Zudem wird über ein weiteres Handyvideo diskutiert, in dem ein offensichtlich schwer betrunkener Vida „Ruhm der Ukraine!“ brüllt. Dann sagt er noch „Belgrad brenne!“

In der Ukraine will man indes gar nicht einsehen, warum es überhaupt eine Strafe nach sich zieht, wenn jemand der Ukraine Ruhm wünscht. Der ukrainische Fußballverband hat in einem Schreiben an die Fifa eine kleine historische Erläuterung der Losung gegeben und Partei für Vida ergriffen. Während für die russischen Medien klar ist, dass es sich bei der Losung um einen faschistischen Gruß aus der Zeit der ukrainischen Unabhängigkeitsbewegung handelt, erklärt der Fußballverband den Ruhmeswunsch für harmlos.

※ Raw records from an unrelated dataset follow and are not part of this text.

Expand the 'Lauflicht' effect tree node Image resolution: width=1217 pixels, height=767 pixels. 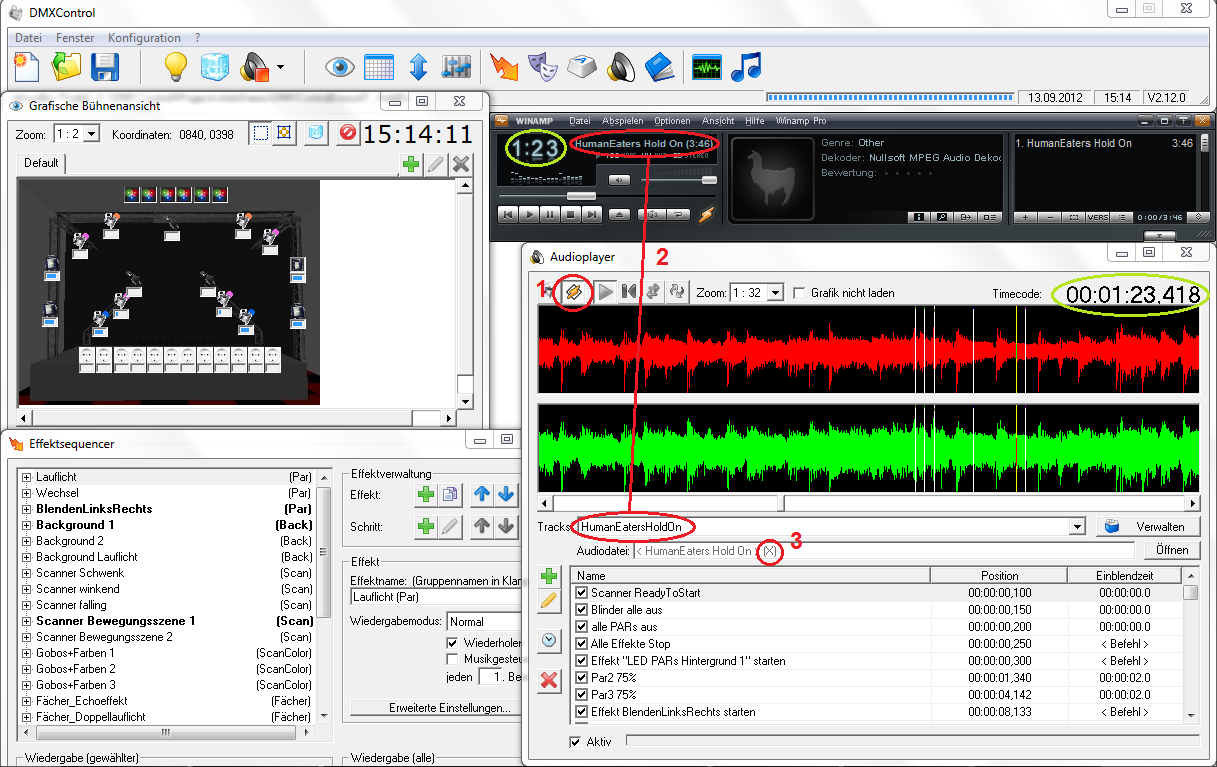click(27, 477)

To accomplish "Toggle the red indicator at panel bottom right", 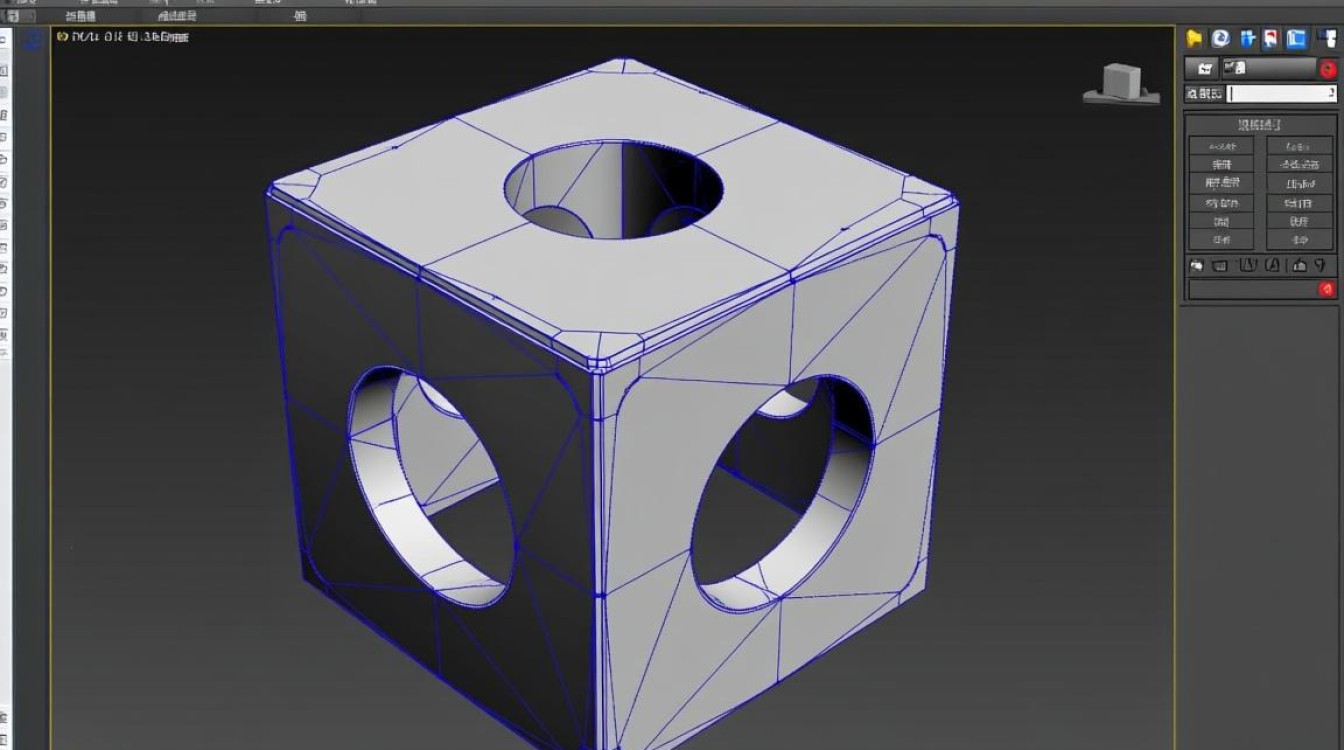I will tap(1328, 289).
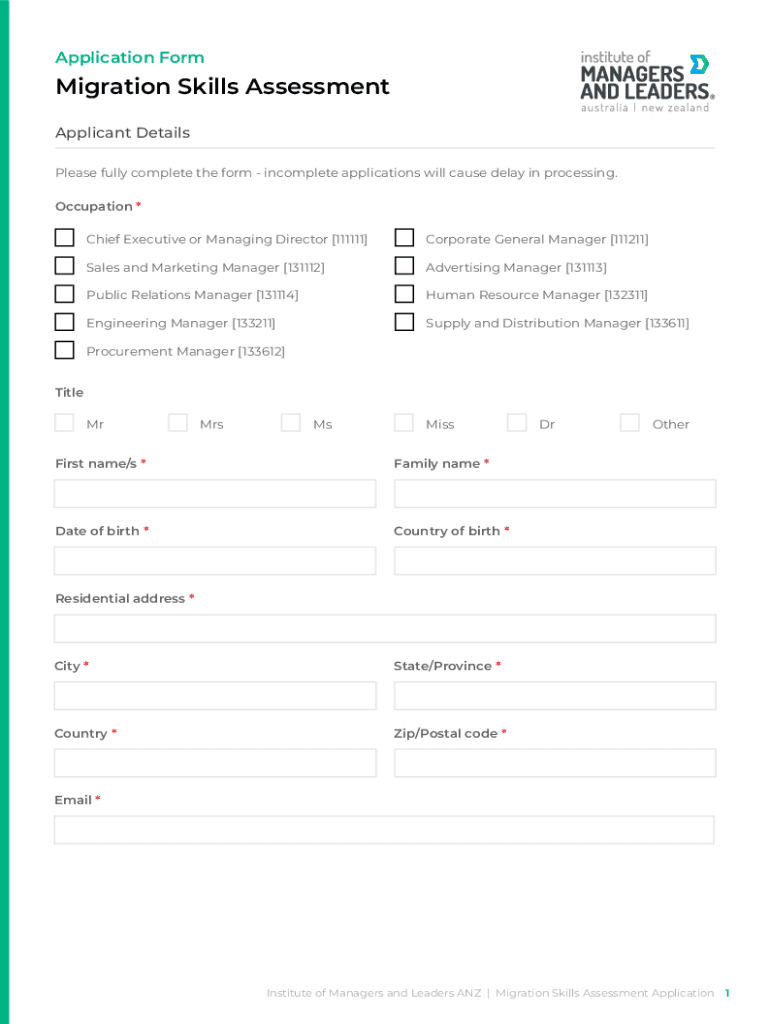Click the Email input field
Image resolution: width=770 pixels, height=1024 pixels.
click(384, 830)
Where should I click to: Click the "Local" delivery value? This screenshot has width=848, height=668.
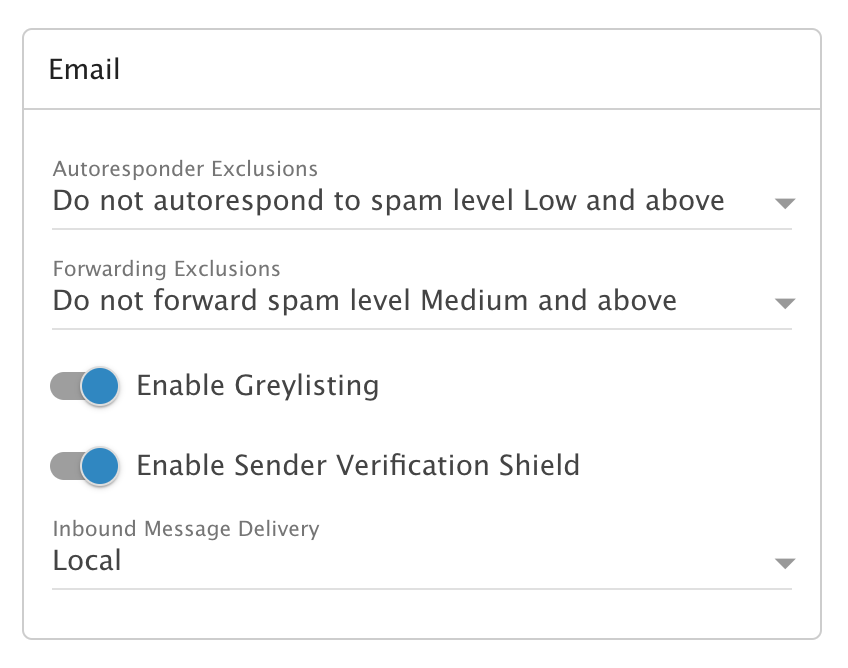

„‚Slava Ukraini‘ ist eine gebräuchliche Grußformel in der Ukraine, die mit den Worten ‚Ruhm den Helden!’ beantwortet wird“, heißt es in dem Schreiben des Ukrainischen Verbands an die Fifa. Die Ukraine spielt plötzlich mit in Russland. Da gibt es wütende Kommentare auf den Sportportalen und in den Fußballmagazinen. Der Sport-Express verkauft seine neue Ausgabe mit dem Satz: „Politik hat im Fußball keinen Platz.“

Derweil wird über ein weiteres Handyvideo diskutiert, in dem ein offensichtlich schwer betrunkener Vida „Ruhm der Ukraine!“ brüllt. Dann sagt er noch „Belgrad brenne!“ Wütende Kommentare ließen nicht lange auf sich warten, und viele wollten nicht glauben, dass es sich dabei nicht um den Aufruf zum Marsch auf Belgrad handelt. In Kiew gebe es eine Kneipe, die „Belgrad“ heißt, und Vida habe dem Wirt mit dem Satz nicht mehr sagen wollen, als dass er ihm eine rauschende Party wünsche, so die Version aus dem ­kroatischen Lager. Auf den Empfang der Kroaten durch das ­russische Publikum am Mittwoch im Moskauer Luschniki-Stadion darf man nach dieser Propaganda-Posse jedenfalls gespannt sein. Ob und wie es der Fifa gelingt, den Shitstorm auf Facebook wieder einzufangen, ist gewiss ebenso interessant.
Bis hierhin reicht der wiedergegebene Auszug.